Still, there is no doubt that Ethiopia is spending a mammoth amount on the war. One diplomat estimates that salaries alone for 350,000 soldiers cost between $14 million and $20 million a month. That does not count perhaps hundreds of millions of dollars spent on ammunition and arms, including Russian tanks, at least eight fighter planes and an unknown number of support aircraft purchased only this year.
"The war with Eritrea is taking away their attention, and to a certain extent, taking away resources," said Tim Waites, regional food security coordinator for the Horn of Africa for Oxfam, the international charity group.
And the war has created other problems. Ethiopia will not allow relief supplies to enter through Eritrea's two ports, Massawa and Assab, though the United Nations would like it. Ethiopia says it fears that Eritrea will seize shipments, as it did in 1998, when it confiscated some 70,000 tons of goods bound for Ethiopia, including 45,000 tons of grain.
Also, with so much military might on the front, Ethiopia has not spared many soldiers to help make the Ogaden region, around Gode, safe from bandits and rebels fighting the government. The United Nations considers the region so unsafe that foreign staff is not permitted to spend the night.
Moreover, the entire aid operation will become complicated -- if not impossible -- if the fighting erupts again.
Few outside politicians and aid officials have been willing to speak out publicly about the link between the war and the food shortage. An exception is Claire Short, the British minister responsible for overseas development, who said recently, "I do not believe that anyone in the U.K. believes we should be providing long-term assistance to a country which is increasing its spending on arms, year on year."
[On Saturday, Ethiopia recalled its ambassador in Berlin to Addis Ababa for consultations after the African affairs director of Germany's Foreign Ministry, Helga van Strachwitz, criticized Ethiopia's military spending during a time of drought, Agence France-Presse reported. Germany has also called for a United Nations Security Council meeting to discuss the drought in relation to the war, the news agency quoted Ethiopian news media as saying.]
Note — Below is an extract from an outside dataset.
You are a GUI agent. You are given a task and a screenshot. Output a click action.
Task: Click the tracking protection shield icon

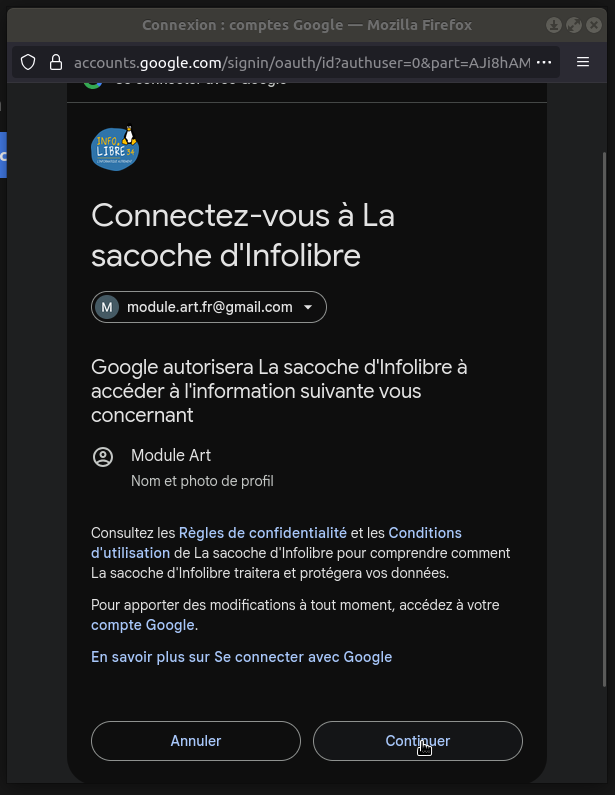(28, 62)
Last year, the Europeans, in fact, suspended much of their aid for long-term development because of the war. The United States has not, although American officials say they have been working hard behind the scenes to reach a settlement.
But many observers say much of the talk of ending the war has evaporated with the food shortage -- in part because outside nations do not want to be blamed for any problems that hamper the relief operation. Some aid groups and others say a vital opportunity is being missed.
The choice, some experts say, is not to threaten to pull out if Ethiopia does not make a much stronger effort to end the war. Rather, they say, the outside world should be clear that it is helping feed the hungry as a way to end the war, at the same time offering a peace package that would include more money for long-term development and relief from Ethiopia's crippling foreign debt.
That is not happening, said one Western researcher in Addis Ababa.
"There is no pretense of, 'We're negotiating over your peace and we're going to call in these debts,' " the researcher said. "Part of it is, that is too complicated. Part of it is that it isn't a priority. It's kind of a nuisance conflict."